┌──

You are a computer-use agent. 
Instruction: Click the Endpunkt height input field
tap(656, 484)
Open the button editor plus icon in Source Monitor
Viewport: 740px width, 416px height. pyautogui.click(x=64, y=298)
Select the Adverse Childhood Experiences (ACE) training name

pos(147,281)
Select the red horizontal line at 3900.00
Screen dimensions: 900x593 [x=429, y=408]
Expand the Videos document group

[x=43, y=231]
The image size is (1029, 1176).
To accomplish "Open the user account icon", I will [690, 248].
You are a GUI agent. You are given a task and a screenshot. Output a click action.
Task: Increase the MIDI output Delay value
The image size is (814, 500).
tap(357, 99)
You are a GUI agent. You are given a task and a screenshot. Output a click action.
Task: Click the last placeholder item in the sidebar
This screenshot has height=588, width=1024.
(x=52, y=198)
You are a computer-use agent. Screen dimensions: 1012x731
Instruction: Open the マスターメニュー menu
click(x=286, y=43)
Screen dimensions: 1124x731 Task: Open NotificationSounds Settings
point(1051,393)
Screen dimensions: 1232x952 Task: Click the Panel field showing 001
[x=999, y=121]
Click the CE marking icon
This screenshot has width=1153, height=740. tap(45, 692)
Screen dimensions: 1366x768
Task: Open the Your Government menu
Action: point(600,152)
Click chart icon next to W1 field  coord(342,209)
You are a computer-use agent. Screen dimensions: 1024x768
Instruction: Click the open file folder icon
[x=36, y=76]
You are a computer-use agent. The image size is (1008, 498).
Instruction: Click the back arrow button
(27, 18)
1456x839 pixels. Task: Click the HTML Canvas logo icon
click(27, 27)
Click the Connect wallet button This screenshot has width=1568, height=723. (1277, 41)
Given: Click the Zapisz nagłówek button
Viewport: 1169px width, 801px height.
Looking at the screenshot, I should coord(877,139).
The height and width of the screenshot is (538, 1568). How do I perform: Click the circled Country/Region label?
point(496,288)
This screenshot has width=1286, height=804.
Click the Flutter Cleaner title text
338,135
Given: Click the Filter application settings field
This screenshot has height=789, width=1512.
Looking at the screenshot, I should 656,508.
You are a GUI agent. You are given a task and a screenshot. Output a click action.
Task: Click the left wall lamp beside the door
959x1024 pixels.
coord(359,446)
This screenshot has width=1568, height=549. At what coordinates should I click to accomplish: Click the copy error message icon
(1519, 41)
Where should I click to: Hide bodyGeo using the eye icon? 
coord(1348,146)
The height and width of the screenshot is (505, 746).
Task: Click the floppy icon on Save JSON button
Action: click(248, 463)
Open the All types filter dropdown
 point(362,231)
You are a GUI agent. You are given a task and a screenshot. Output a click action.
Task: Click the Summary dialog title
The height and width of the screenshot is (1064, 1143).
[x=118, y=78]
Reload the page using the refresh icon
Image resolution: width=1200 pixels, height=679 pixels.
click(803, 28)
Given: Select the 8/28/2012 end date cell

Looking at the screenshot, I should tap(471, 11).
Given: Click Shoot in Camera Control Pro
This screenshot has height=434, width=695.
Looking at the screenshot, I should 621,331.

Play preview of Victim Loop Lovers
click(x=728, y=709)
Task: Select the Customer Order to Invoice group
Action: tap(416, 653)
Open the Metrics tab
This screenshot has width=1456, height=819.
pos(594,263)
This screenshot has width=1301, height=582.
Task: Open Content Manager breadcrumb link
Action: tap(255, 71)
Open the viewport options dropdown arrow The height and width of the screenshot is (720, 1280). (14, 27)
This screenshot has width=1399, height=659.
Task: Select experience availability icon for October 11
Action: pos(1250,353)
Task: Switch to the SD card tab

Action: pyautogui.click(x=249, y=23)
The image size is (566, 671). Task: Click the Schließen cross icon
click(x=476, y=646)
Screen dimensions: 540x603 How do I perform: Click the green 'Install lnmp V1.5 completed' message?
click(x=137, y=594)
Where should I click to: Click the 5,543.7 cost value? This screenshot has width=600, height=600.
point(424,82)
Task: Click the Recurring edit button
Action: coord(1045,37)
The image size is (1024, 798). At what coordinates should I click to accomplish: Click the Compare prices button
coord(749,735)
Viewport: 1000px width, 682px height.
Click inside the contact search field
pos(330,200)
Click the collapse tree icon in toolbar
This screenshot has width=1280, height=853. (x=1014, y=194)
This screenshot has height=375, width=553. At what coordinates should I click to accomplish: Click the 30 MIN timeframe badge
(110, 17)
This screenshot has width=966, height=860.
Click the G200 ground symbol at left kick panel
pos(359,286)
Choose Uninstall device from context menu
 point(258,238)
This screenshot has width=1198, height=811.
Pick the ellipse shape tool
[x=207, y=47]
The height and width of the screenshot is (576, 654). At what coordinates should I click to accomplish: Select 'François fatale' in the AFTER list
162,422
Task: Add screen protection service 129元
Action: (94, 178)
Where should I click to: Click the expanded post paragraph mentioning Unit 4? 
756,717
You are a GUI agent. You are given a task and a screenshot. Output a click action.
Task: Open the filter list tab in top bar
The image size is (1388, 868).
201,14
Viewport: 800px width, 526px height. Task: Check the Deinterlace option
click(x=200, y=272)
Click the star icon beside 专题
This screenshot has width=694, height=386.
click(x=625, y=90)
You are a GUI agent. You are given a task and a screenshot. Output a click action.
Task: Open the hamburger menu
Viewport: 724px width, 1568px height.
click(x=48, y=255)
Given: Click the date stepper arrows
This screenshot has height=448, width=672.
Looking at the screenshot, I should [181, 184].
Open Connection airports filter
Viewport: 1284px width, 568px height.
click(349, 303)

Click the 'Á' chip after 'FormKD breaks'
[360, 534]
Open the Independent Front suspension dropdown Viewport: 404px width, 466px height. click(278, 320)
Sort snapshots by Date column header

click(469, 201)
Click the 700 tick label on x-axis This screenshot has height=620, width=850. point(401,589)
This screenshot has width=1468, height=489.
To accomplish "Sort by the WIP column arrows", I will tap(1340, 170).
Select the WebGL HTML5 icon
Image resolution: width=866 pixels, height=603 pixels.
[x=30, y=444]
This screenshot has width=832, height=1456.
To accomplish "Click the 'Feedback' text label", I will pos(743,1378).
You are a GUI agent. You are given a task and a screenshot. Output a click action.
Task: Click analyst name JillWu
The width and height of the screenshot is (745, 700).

└──

▸ YOUR INSTRUCTIONS:
Word for word, transcribe all of the entries shown above.

▸ FINISHED TASK:
You are a computer-use agent. 
Instruction: Click the Endpunkt height input field
tap(656, 484)
Open the button editor plus icon in Source Monitor
Viewport: 740px width, 416px height. pyautogui.click(x=64, y=298)
Select the Adverse Childhood Experiences (ACE) training name

pos(147,281)
Select the red horizontal line at 3900.00
Screen dimensions: 900x593 [x=429, y=408]
Expand the Videos document group

[x=43, y=231]
The image size is (1029, 1176).
To accomplish "Open the user account icon", I will [690, 248].
You are a GUI agent. You are given a task and a screenshot. Output a click action.
Task: Increase the MIDI output Delay value
The image size is (814, 500).
tap(357, 99)
You are a GUI agent. You are given a task and a screenshot. Output a click action.
Task: Click the last placeholder item in the sidebar
This screenshot has height=588, width=1024.
(x=52, y=198)
You are a computer-use agent. Screen dimensions: 1012x731
Instruction: Open the マスターメニュー menu
click(x=286, y=43)
Screen dimensions: 1124x731 Task: Open NotificationSounds Settings
point(1051,393)
Screen dimensions: 1232x952 Task: Click the Panel field showing 001
[x=999, y=121]
Click the CE marking icon
This screenshot has width=1153, height=740. tap(45, 692)
Screen dimensions: 1366x768
Task: Open the Your Government menu
Action: point(600,152)
Click chart icon next to W1 field  coord(342,209)
You are a computer-use agent. Screen dimensions: 1024x768
Instruction: Click the open file folder icon
[x=36, y=76]
You are a computer-use agent. The image size is (1008, 498).
Instruction: Click the back arrow button
(27, 18)
1456x839 pixels. Task: Click the HTML Canvas logo icon
click(27, 27)
Click the Connect wallet button This screenshot has width=1568, height=723. (1277, 41)
Given: Click the Zapisz nagłówek button
Viewport: 1169px width, 801px height.
Looking at the screenshot, I should coord(877,139).
The height and width of the screenshot is (538, 1568). How do I perform: Click the circled Country/Region label?
point(496,288)
This screenshot has width=1286, height=804.
Click the Flutter Cleaner title text
338,135
Given: Click the Filter application settings field
This screenshot has height=789, width=1512.
Looking at the screenshot, I should 656,508.
You are a GUI agent. You are given a task and a screenshot. Output a click action.
Task: Click the left wall lamp beside the door
959x1024 pixels.
coord(359,446)
This screenshot has width=1568, height=549. At what coordinates should I click to accomplish: Click the copy error message icon
(1519, 41)
Where should I click to: Hide bodyGeo using the eye icon? 
coord(1348,146)
The height and width of the screenshot is (505, 746).
Task: Click the floppy icon on Save JSON button
Action: click(248, 463)
Open the All types filter dropdown
 point(362,231)
You are a GUI agent. You are given a task and a screenshot. Output a click action.
Task: Click the Summary dialog title
The height and width of the screenshot is (1064, 1143).
[x=118, y=78]
Reload the page using the refresh icon
Image resolution: width=1200 pixels, height=679 pixels.
click(803, 28)
Given: Select the 8/28/2012 end date cell

Looking at the screenshot, I should tap(471, 11).
Given: Click Shoot in Camera Control Pro
This screenshot has height=434, width=695.
Looking at the screenshot, I should 621,331.

Play preview of Victim Loop Lovers
click(x=728, y=709)
Task: Select the Customer Order to Invoice group
Action: tap(416, 653)
Open the Metrics tab
This screenshot has width=1456, height=819.
pos(594,263)
This screenshot has width=1301, height=582.
Task: Open Content Manager breadcrumb link
Action: tap(255, 71)
Open the viewport options dropdown arrow The height and width of the screenshot is (720, 1280). (14, 27)
This screenshot has width=1399, height=659.
Task: Select experience availability icon for October 11
Action: pos(1250,353)
Task: Switch to the SD card tab

Action: pyautogui.click(x=249, y=23)
The image size is (566, 671). Task: Click the Schließen cross icon
click(x=476, y=646)
Screen dimensions: 540x603 How do I perform: Click the green 'Install lnmp V1.5 completed' message?
click(x=137, y=594)
Where should I click to: Click the 5,543.7 cost value? This screenshot has width=600, height=600.
point(424,82)
Task: Click the Recurring edit button
Action: coord(1045,37)
The image size is (1024, 798). At what coordinates should I click to accomplish: Click the Compare prices button
coord(749,735)
Viewport: 1000px width, 682px height.
Click inside the contact search field
pos(330,200)
Click the collapse tree icon in toolbar
This screenshot has width=1280, height=853. (x=1014, y=194)
This screenshot has height=375, width=553. At what coordinates should I click to accomplish: Click the 30 MIN timeframe badge
(110, 17)
This screenshot has width=966, height=860.
Click the G200 ground symbol at left kick panel
pos(359,286)
Choose Uninstall device from context menu
 point(258,238)
This screenshot has width=1198, height=811.
Pick the ellipse shape tool
[x=207, y=47]
The height and width of the screenshot is (576, 654). At what coordinates should I click to accomplish: Select 'François fatale' in the AFTER list
162,422
Task: Add screen protection service 129元
Action: (94, 178)
Where should I click to: Click the expanded post paragraph mentioning Unit 4? 
756,717
You are a GUI agent. You are given a task and a screenshot. Output a click action.
Task: Open the filter list tab in top bar
The image size is (1388, 868).
201,14
Viewport: 800px width, 526px height. Task: Check the Deinterlace option
click(x=200, y=272)
Click the star icon beside 专题
This screenshot has width=694, height=386.
click(x=625, y=90)
You are a GUI agent. You are given a task and a screenshot. Output a click action.
Task: Open the hamburger menu
Viewport: 724px width, 1568px height.
click(x=48, y=255)
Given: Click the date stepper arrows
This screenshot has height=448, width=672.
Looking at the screenshot, I should [181, 184].
Open Connection airports filter
Viewport: 1284px width, 568px height.
click(349, 303)

Click the 'Á' chip after 'FormKD breaks'
[360, 534]
Open the Independent Front suspension dropdown Viewport: 404px width, 466px height. click(278, 320)
Sort snapshots by Date column header

click(469, 201)
Click the 700 tick label on x-axis This screenshot has height=620, width=850. point(401,589)
This screenshot has width=1468, height=489.
To accomplish "Sort by the WIP column arrows", I will tap(1340, 170).
Select the WebGL HTML5 icon
Image resolution: width=866 pixels, height=603 pixels.
[x=30, y=444]
This screenshot has width=832, height=1456.
To accomplish "Click the 'Feedback' text label", I will pos(743,1378).
You are a GUI agent. You are given a task and a screenshot. Output a click action.
Task: Click analyst name JillWu
The width and height of the screenshot is (745, 700).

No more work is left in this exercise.